-- Given instruction --
Render each of the following lines as one string in a JSON array, omitting any blank lines.

-- Records for processing --
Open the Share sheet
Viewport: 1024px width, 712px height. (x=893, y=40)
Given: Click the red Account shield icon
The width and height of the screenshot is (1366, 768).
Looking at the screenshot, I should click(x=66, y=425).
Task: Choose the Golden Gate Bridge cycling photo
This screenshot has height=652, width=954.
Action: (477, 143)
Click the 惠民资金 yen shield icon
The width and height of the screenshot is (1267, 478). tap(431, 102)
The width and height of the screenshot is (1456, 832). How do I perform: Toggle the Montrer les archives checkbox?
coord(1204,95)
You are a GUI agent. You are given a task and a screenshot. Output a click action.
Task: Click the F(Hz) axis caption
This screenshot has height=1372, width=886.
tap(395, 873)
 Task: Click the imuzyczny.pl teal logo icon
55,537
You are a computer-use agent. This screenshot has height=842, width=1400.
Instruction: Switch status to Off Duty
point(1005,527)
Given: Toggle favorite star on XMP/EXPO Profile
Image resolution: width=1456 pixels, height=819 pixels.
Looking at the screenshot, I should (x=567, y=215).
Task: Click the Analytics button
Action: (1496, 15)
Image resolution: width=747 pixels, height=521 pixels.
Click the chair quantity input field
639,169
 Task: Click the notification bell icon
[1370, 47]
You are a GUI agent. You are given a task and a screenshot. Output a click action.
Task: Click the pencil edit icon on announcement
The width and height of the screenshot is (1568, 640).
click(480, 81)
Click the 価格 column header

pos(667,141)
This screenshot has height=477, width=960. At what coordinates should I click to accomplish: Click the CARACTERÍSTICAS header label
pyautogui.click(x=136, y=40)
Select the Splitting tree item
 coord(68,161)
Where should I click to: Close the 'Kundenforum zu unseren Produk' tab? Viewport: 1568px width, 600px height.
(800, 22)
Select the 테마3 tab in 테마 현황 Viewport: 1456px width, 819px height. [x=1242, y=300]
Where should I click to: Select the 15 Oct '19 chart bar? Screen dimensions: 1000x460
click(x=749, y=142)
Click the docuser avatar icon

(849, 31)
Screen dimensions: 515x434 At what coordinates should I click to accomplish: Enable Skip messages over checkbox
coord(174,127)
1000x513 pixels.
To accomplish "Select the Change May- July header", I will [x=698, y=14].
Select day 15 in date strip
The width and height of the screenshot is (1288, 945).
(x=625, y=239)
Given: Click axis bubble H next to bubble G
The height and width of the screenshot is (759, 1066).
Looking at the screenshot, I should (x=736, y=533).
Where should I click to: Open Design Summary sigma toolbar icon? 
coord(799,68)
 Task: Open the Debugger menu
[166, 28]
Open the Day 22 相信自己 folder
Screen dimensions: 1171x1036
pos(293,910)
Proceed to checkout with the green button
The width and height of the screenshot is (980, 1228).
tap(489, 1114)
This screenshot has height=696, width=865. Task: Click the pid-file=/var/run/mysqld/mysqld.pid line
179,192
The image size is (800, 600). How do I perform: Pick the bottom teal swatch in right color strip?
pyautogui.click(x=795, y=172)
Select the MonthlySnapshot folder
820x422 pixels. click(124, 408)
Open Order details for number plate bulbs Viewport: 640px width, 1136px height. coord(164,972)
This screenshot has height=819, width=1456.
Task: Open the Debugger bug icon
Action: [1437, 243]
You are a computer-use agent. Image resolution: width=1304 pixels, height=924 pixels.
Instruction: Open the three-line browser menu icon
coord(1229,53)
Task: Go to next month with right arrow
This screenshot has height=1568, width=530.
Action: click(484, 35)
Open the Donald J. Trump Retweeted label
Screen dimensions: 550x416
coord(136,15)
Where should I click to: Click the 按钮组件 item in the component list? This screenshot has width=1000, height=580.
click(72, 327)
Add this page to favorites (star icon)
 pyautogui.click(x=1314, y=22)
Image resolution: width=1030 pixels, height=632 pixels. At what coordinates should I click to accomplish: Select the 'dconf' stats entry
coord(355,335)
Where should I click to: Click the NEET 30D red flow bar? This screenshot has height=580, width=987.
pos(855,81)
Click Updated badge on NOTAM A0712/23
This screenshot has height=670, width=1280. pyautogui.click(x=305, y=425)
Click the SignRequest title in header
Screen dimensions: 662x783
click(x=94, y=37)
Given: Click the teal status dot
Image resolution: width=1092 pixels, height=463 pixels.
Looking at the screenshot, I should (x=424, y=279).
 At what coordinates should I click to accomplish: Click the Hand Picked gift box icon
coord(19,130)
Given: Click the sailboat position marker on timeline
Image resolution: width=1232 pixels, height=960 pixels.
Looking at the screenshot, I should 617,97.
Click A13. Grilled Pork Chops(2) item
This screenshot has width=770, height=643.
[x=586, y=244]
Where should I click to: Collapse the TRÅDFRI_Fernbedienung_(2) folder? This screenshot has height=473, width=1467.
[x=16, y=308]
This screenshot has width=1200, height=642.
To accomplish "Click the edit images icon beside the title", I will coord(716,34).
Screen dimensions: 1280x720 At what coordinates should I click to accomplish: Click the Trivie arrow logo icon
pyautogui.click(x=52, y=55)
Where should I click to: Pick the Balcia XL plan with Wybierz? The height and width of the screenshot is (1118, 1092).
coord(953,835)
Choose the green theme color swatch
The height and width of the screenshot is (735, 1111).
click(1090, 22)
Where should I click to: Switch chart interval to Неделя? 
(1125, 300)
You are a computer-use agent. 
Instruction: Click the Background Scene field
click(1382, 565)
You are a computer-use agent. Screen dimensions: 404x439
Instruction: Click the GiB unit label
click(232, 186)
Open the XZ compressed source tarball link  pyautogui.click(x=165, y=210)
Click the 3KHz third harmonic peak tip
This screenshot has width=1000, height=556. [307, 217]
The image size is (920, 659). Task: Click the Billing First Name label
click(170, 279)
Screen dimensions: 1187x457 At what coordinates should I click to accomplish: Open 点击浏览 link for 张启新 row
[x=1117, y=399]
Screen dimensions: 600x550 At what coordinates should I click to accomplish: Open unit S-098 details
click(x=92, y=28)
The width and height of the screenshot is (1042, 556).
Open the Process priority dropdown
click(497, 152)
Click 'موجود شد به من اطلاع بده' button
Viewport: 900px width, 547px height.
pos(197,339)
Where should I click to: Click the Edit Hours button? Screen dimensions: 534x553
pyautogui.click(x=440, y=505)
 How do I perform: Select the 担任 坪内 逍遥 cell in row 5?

-- Response to this exercise --
[
  "Open the Share sheet",
  "Viewport: 1024px width, 712px height. (x=893, y=40)",
  "Given: Click the red Account shield icon",
  "The width and height of the screenshot is (1366, 768).",
  "Looking at the screenshot, I should click(x=66, y=425).",
  "Task: Choose the Golden Gate Bridge cycling photo",
  "This screenshot has height=652, width=954.",
  "Action: (477, 143)",
  "Click the 惠民资金 yen shield icon",
  "The width and height of the screenshot is (1267, 478). tap(431, 102)",
  "The width and height of the screenshot is (1456, 832). How do I perform: Toggle the Montrer les archives checkbox?",
  "coord(1204,95)",
  "You are a GUI agent. You are given a task and a screenshot. Output a click action.",
  "Task: Click the F(Hz) axis caption",
  "This screenshot has height=1372, width=886.",
  "tap(395, 873)",
  " Task: Click the imuzyczny.pl teal logo icon",
  "55,537",
  "You are a computer-use agent. This screenshot has height=842, width=1400.",
  "Instruction: Switch status to Off Duty",
  "point(1005,527)",
  "Given: Toggle favorite star on XMP/EXPO Profile",
  "Image resolution: width=1456 pixels, height=819 pixels.",
  "Looking at the screenshot, I should (x=567, y=215).",
  "Task: Click the Analytics button",
  "Action: (1496, 15)",
  "Image resolution: width=747 pixels, height=521 pixels.",
  "Click the chair quantity input field",
  "639,169",
  " Task: Click the notification bell icon",
  "[1370, 47]",
  "You are a GUI agent. You are given a task and a screenshot. Output a click action.",
  "Task: Click the pencil edit icon on announcement",
  "The width and height of the screenshot is (1568, 640).",
  "click(480, 81)",
  "Click the 価格 column header",
  "pos(667,141)",
  "This screenshot has height=477, width=960. At what coordinates should I click to accomplish: Click the CARACTERÍSTICAS header label",
  "pyautogui.click(x=136, y=40)",
  "Select the Splitting tree item",
  " coord(68,161)",
  "Where should I click to: Close the 'Kundenforum zu unseren Produk' tab? Viewport: 1568px width, 600px height.",
  "(800, 22)",
  "Select the 테마3 tab in 테마 현황 Viewport: 1456px width, 819px height. [x=1242, y=300]",
  "Where should I click to: Select the 15 Oct '19 chart bar? Screen dimensions: 1000x460",
  "click(x=749, y=142)",
  "Click the docuser avatar icon",
  "(849, 31)",
  "Screen dimensions: 515x434 At what coordinates should I click to accomplish: Enable Skip messages over checkbox",
  "coord(174,127)",
  "1000x513 pixels.",
  "To accomplish \"Select the Change May- July header\", I will [x=698, y=14].",
  "Select day 15 in date strip",
  "The width and height of the screenshot is (1288, 945).",
  "(x=625, y=239)",
  "Given: Click axis bubble H next to bubble G",
  "The height and width of the screenshot is (759, 1066).",
  "Looking at the screenshot, I should (x=736, y=533).",
  "Where should I click to: Open Design Summary sigma toolbar icon? ",
  "coord(799,68)",
  " Task: Open the Debugger menu",
  "[166, 28]",
  "Open the Day 22 相信自己 folder",
  "Screen dimensions: 1171x1036",
  "pos(293,910)",
  "Proceed to checkout with the green button",
  "The width and height of the screenshot is (980, 1228).",
  "tap(489, 1114)",
  "This screenshot has height=696, width=865. Task: Click the pid-file=/var/run/mysqld/mysqld.pid line",
  "179,192",
  "The image size is (800, 600). How do I perform: Pick the bottom teal swatch in right color strip?",
  "pyautogui.click(x=795, y=172)",
  "Select the MonthlySnapshot folder",
  "820x422 pixels. click(124, 408)",
  "Open Order details for number plate bulbs Viewport: 640px width, 1136px height. coord(164,972)",
  "This screenshot has height=819, width=1456.",
  "Task: Open the Debugger bug icon",
  "Action: [1437, 243]",
  "You are a computer-use agent. Image resolution: width=1304 pixels, height=924 pixels.",
  "Instruction: Open the three-line browser menu icon",
  "coord(1229,53)",
  "Task: Go to next month with right arrow",
  "This screenshot has height=1568, width=530.",
  "Action: click(484, 35)",
  "Open the Donald J. Trump Retweeted label",
  "Screen dimensions: 550x416",
  "coord(136,15)",
  "Where should I click to: Click the 按钮组件 item in the component list? This screenshot has width=1000, height=580.",
  "click(72, 327)",
  "Add this page to favorites (star icon)",
  " pyautogui.click(x=1314, y=22)",
  "Image resolution: width=1030 pixels, height=632 pixels. At what coordinates should I click to accomplish: Select the 'dconf' stats entry",
  "coord(355,335)",
  "Where should I click to: Click the NEET 30D red flow bar? This screenshot has height=580, width=987.",
  "pos(855,81)",
  "Click Updated badge on NOTAM A0712/23",
  "This screenshot has height=670, width=1280. pyautogui.click(x=305, y=425)",
  "Click the SignRequest title in header",
  "Screen dimensions: 662x783",
  "click(x=94, y=37)",
  "Given: Click the teal status dot",
  "Image resolution: width=1092 pixels, height=463 pixels.",
  "Looking at the screenshot, I should (x=424, y=279).",
  " At what coordinates should I click to accomplish: Click the Hand Picked gift box icon",
  "coord(19,130)",
  "Given: Click the sailboat position marker on timeline",
  "Image resolution: width=1232 pixels, height=960 pixels.",
  "Looking at the screenshot, I should 617,97.",
  "Click A13. Grilled Pork Chops(2) item",
  "This screenshot has width=770, height=643.",
  "[x=586, y=244]",
  "Where should I click to: Collapse the TRÅDFRI_Fernbedienung_(2) folder? This screenshot has height=473, width=1467.",
  "[x=16, y=308]",
  "This screenshot has width=1200, height=642.",
  "To accomplish \"Click the edit images icon beside the title\", I will coord(716,34).",
  "Screen dimensions: 1280x720 At what coordinates should I click to accomplish: Click the Trivie arrow logo icon",
  "pyautogui.click(x=52, y=55)",
  "Where should I click to: Pick the Balcia XL plan with Wybierz? The height and width of the screenshot is (1118, 1092).",
  "coord(953,835)",
  "Choose the green theme color swatch",
  "The height and width of the screenshot is (735, 1111).",
  "click(1090, 22)",
  "Where should I click to: Switch chart interval to Неделя? ",
  "(1125, 300)",
  "You are a computer-use agent. ",
  "Instruction: Click the Background Scene field",
  "click(1382, 565)",
  "You are a computer-use agent. Screen dimensions: 404x439",
  "Instruction: Click the GiB unit label",
  "click(232, 186)",
  "Open the XZ compressed source tarball link  pyautogui.click(x=165, y=210)",
  "Click the 3KHz third harmonic peak tip",
  "This screenshot has width=1000, height=556. [307, 217]",
  "The image size is (920, 659). Task: Click the Billing First Name label",
  "click(170, 279)",
  "Screen dimensions: 1187x457 At what coordinates should I click to accomplish: Open 点击浏览 link for 张启新 row",
  "[x=1117, y=399]",
  "Screen dimensions: 600x550 At what coordinates should I click to accomplish: Open unit S-098 details",
  "click(x=92, y=28)",
  "The width and height of the screenshot is (1042, 556).",
  "Open the Process priority dropdown",
  "click(497, 152)",
  "Click 'موجود شد به من اطلاع بده' button",
  "Viewport: 900px width, 547px height.",
  "pos(197,339)",
  "Where should I click to: Click the Edit Hours button? Screen dimensions: 534x553",
  "pyautogui.click(x=440, y=505)",
  " How do I perform: Select the 担任 坪内 逍遥 cell in row 5?"
]